Shutdown duration has now tied for the second-longest in United States history, rivaling the 35-day lapse that occurred during the 2018-2019 winter season. Mike Johnson maintains that the responsibility for the closure lies with the Senate, asserting that the House has already provided a viable path toward reopening. Democrats contend that the Republican proposals include poison pill provisions that would dismantle humanitarian parole programs and divert funds toward a border wall. The stalemate shows few signs of breaking despite the mounting pressure from the airline industry and cargo shippers who rely on customs clearances.
Senators Lindsey Graham and Katie Britt met with President Donald Trump on Monday evening to secure a path forward for agency operations. The private meeting at the White House focused on a new strategy to bypass the standard 60-vote threshold in the Senate through the budget reconciliation process. This path would allow Republicans to pass specific funding for Immigration and Customs Enforcement and border technology with a simple majority. Trump reportedly expressed openness to this maneuver after initially rejecting the idea of a piecemeal solution over the previous weekend. Britt, who chairs the appropriations subcommittee for homeland security, expressed confidence in a legislative landing by the end of the week. She emphasized the urgency of the situation given the exhaustion of reserve funds at the Federal Emergency Management Agency and the Cybersecurity and Infrastructure Security Agency. These entities have restricted their activities to life-safety functions, pausing long-term disaster recovery projects and non-critical network monitoring for state and local governments. The senator spent the remainder of Monday evening drafting the technical language for the proposed reconciliation bill.
Transportation Security Administration staffing shortages result from high volumes of personnel calling out of work to find alternative income. Away from that debate, the House will vote on a nonbinding resolution led by Representative Ryan Mackenzie of Pennsylvania to express formal support for DHS personnel.
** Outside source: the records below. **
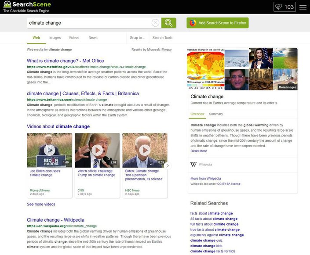Select the Summary tab in knowledge panel
This screenshot has height=255, width=310.
(x=216, y=114)
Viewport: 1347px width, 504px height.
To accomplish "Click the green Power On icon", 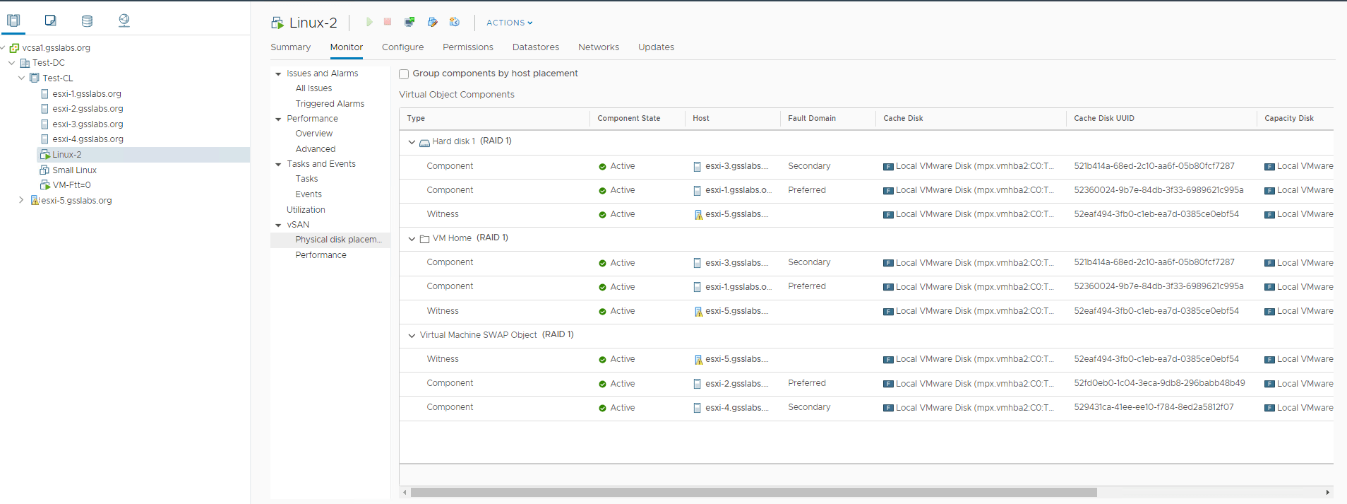I will [x=369, y=23].
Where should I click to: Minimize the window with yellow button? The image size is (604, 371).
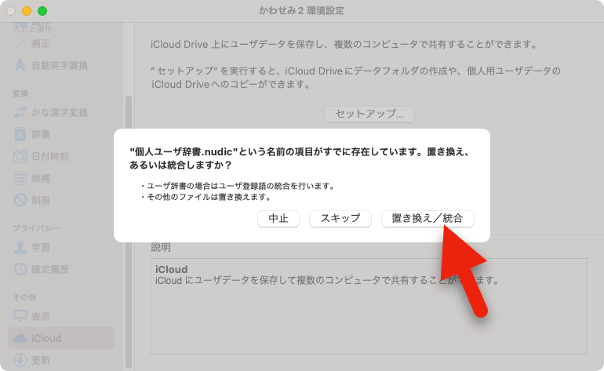coord(27,11)
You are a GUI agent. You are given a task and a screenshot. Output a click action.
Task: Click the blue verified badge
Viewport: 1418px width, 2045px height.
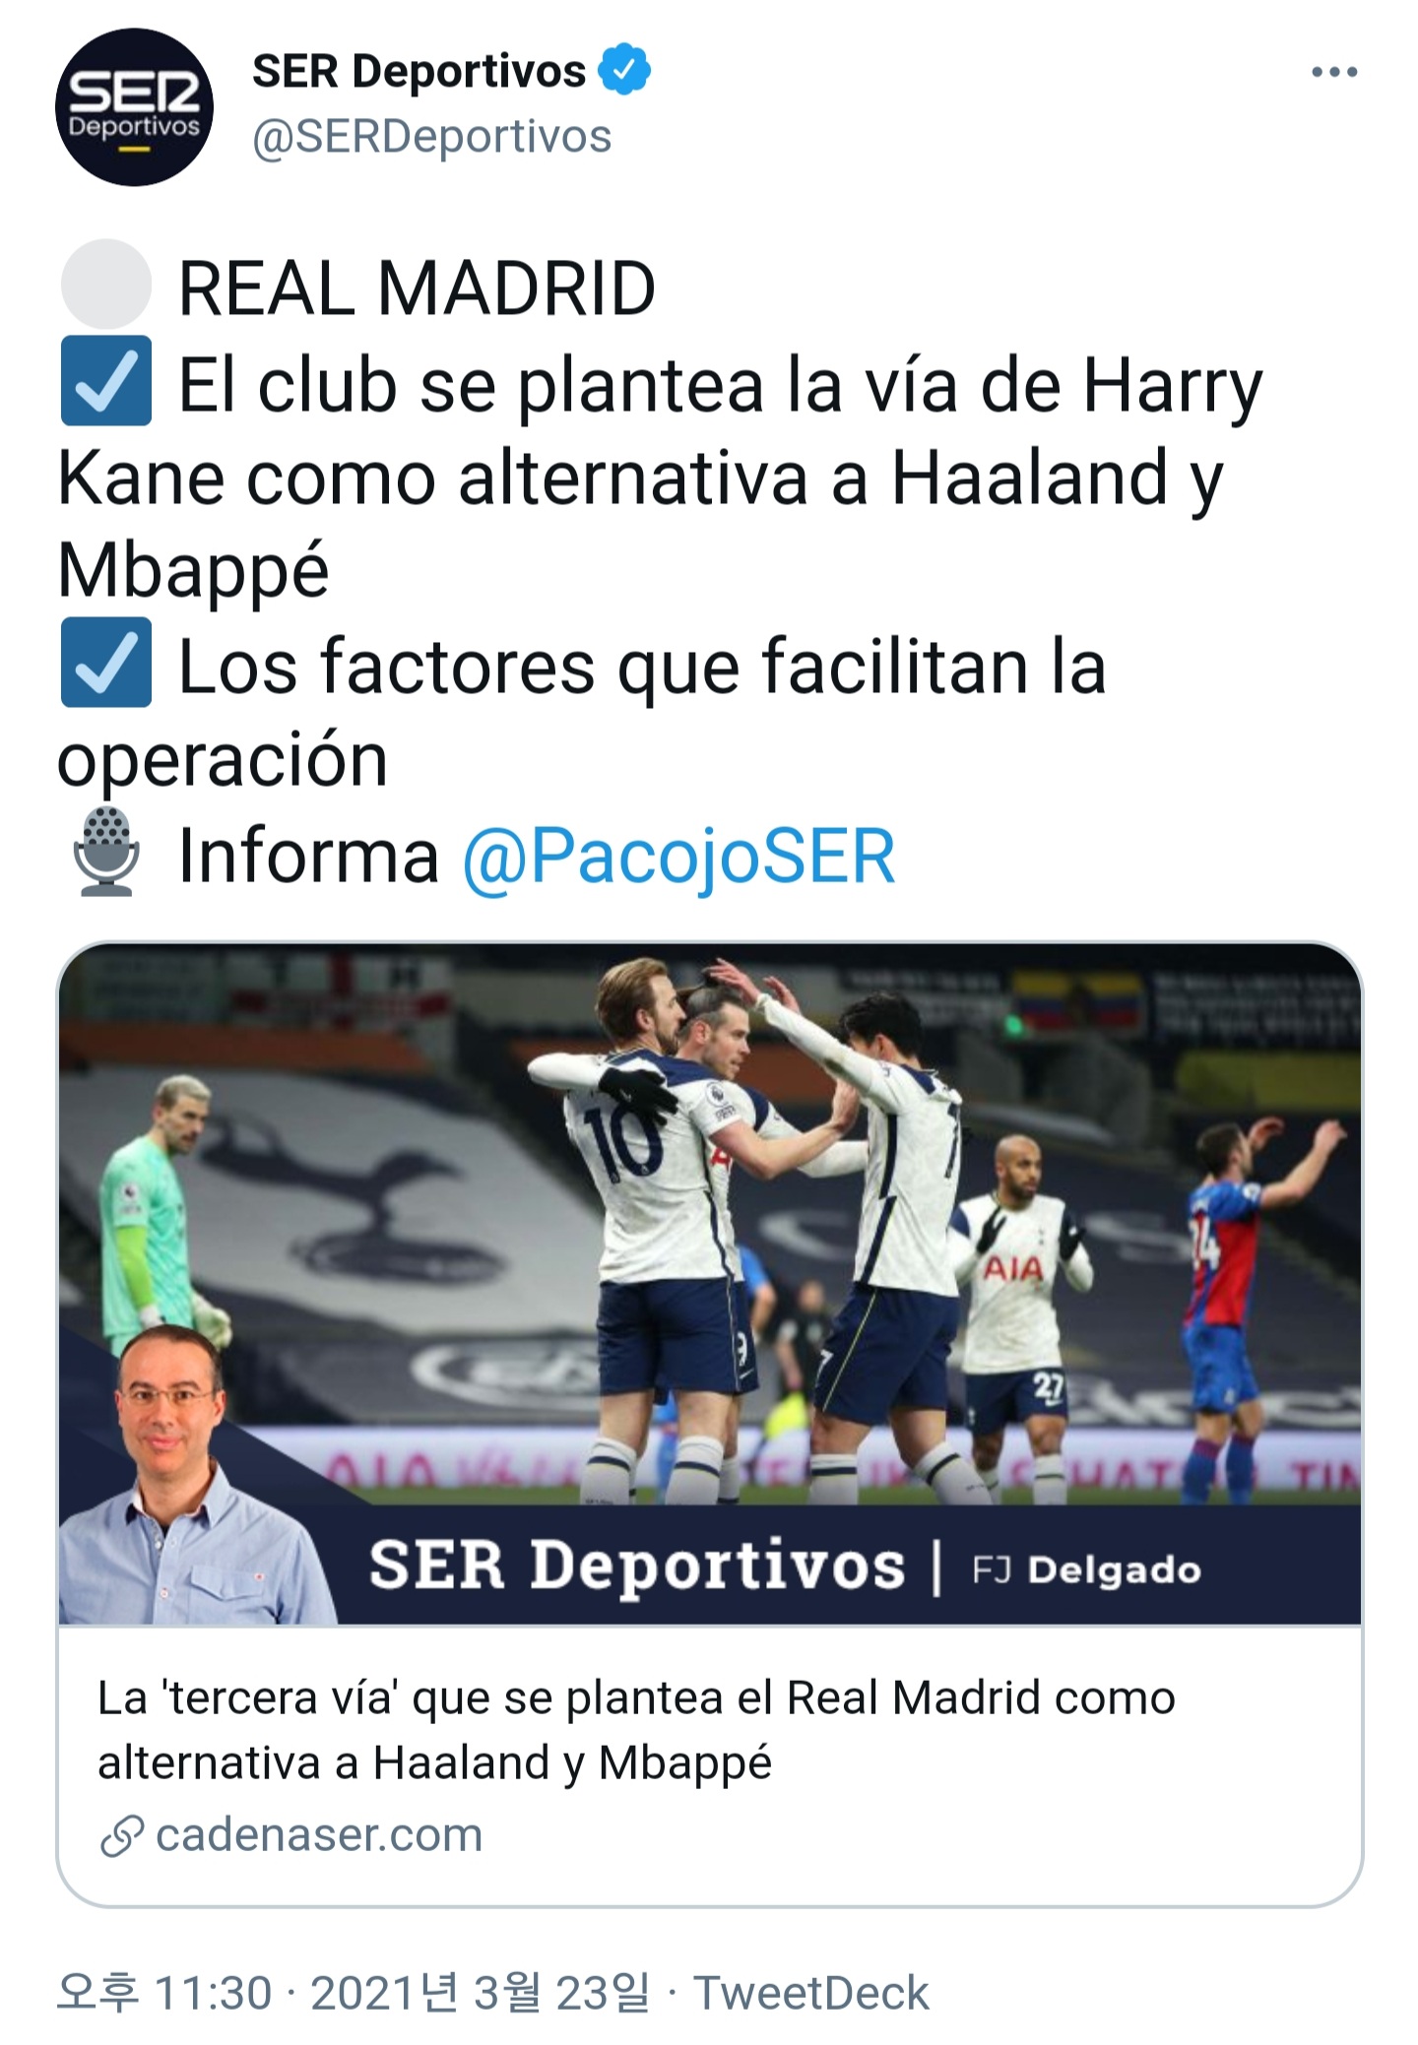[625, 70]
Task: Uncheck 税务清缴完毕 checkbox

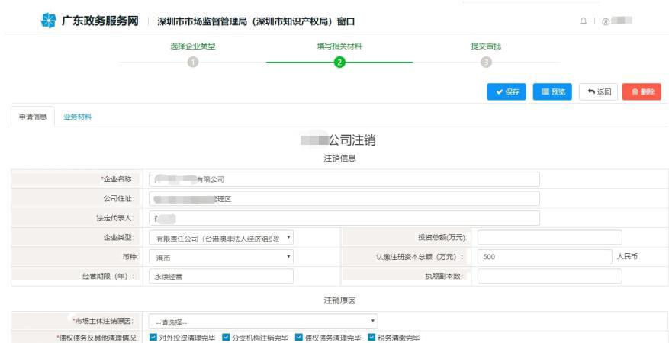Action: pos(371,338)
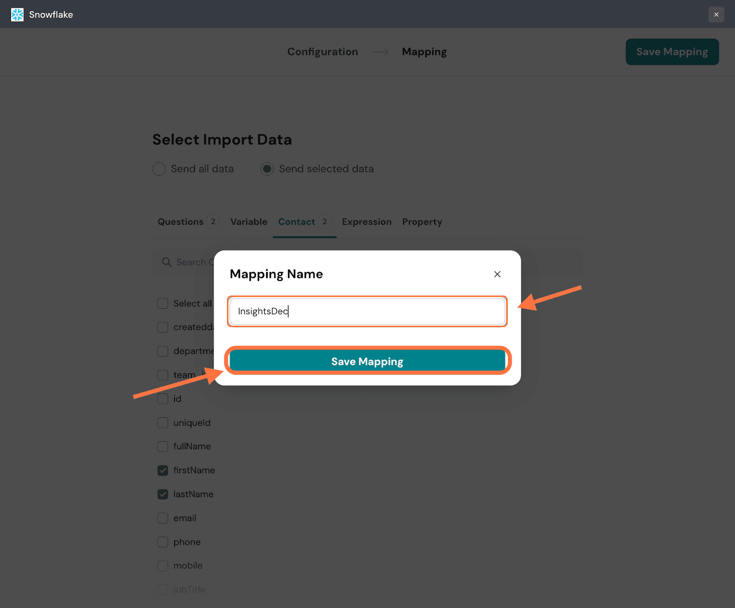Viewport: 735px width, 608px height.
Task: Uncheck the firstName checkbox
Action: (163, 470)
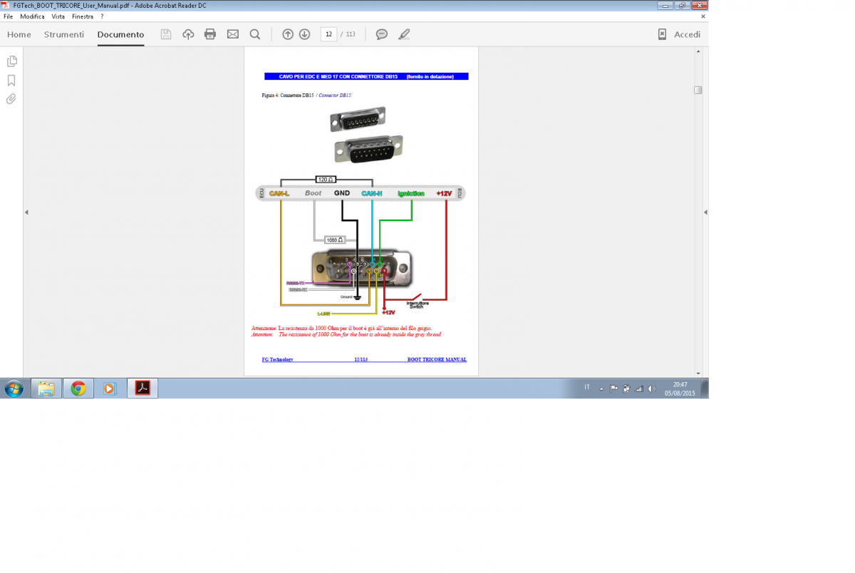Print the document using the printer icon

210,34
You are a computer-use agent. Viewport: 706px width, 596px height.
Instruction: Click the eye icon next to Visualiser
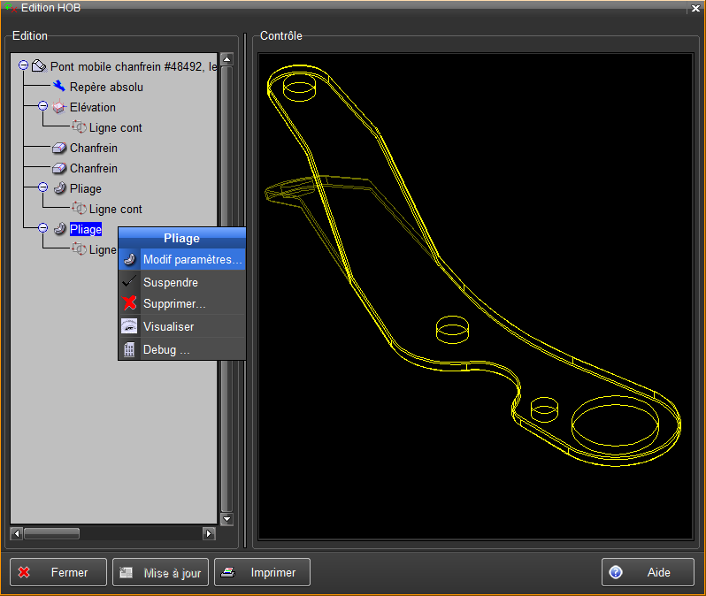[x=129, y=326]
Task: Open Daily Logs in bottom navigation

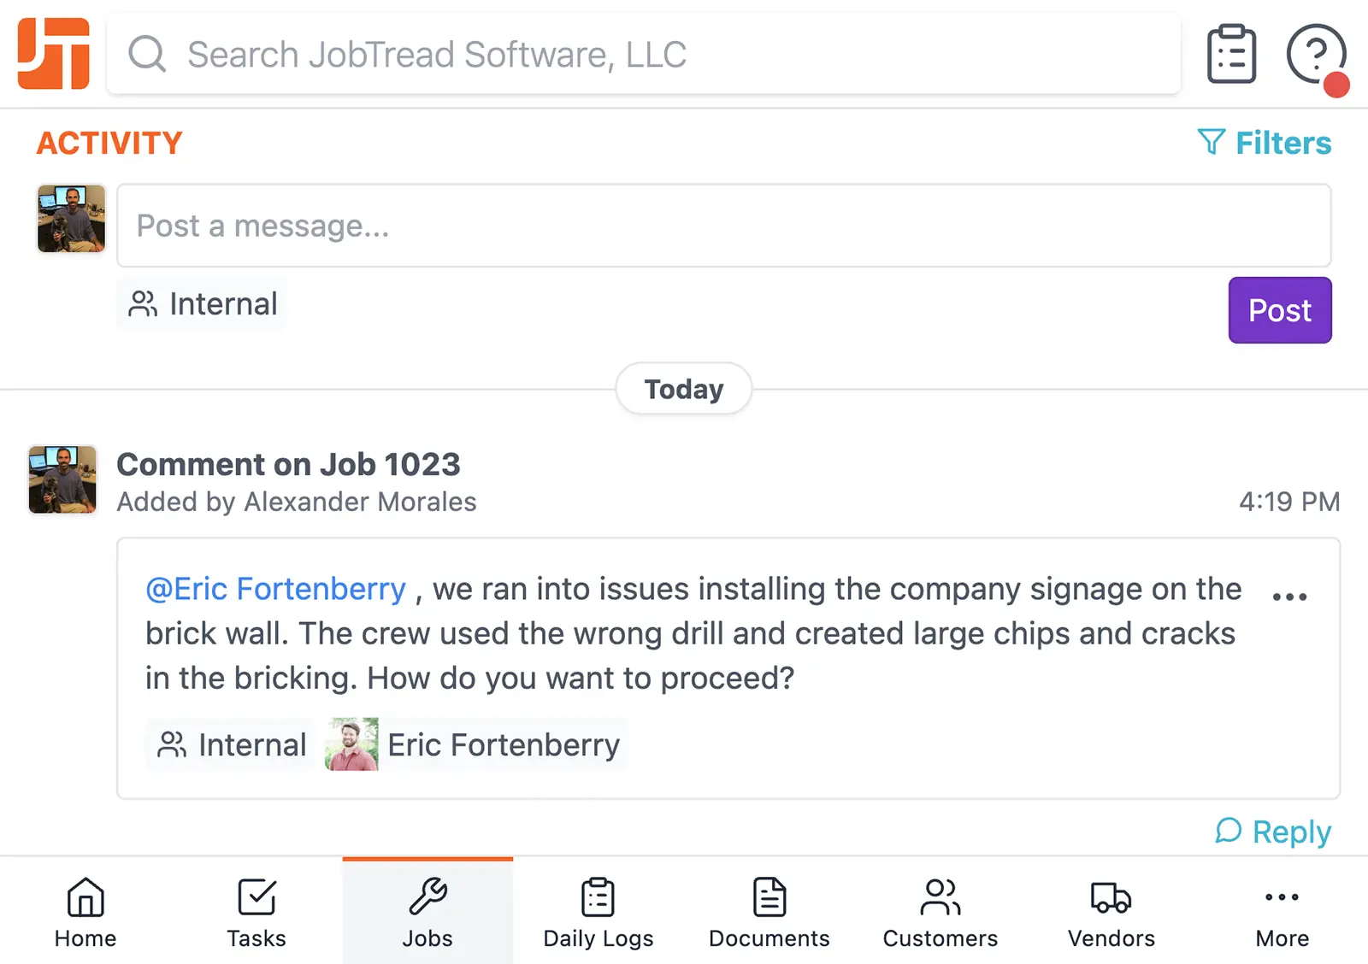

While the resolution carries no legal weight or funding authority, it is a messaging tool to pressure Democrats. Mackenzie argued that the resolution forces lawmakers to go on the record regarding their support for the Border Patrol and the Coast Guard. Democrats have dismissed the vote as a distraction from the underlying failure to pass a clean appropriations bill. The vote is expected to pass along party lines on Thursday afternoon.
By contrast, the Democratic refusal to fund basic enforcement mechanisms while airports descend into chaos is a stunning display of administrative negligence. Both parties are operating under the delusion that the American public will eventually blame the other side more, yet the average traveler sitting on a linoleum floor in Houston does not care about the SAVE America Act or Senate reconciliation procedures. They care about a government that functions. By treating the DHS as a bargaining chip, Washington has signaled to the world that its internal ideological disputes are more important than its national security.
Confirmation Politics Add Pressure
If this is the new standard for governance, the department’s 38-day shutdown is not a temporary crisis but a permanent feature of a collapsing federal consensus.
DHS Shutdown Fallout
The longer the shutdown lasts, the harder it becomes to treat it as a temporary funding lapse. Missed pay, airport delays and stalled cyber work create operational damage that persists after Congress signs a bill. The fight is now testing whether basic security functions can survive routine partisan leverage.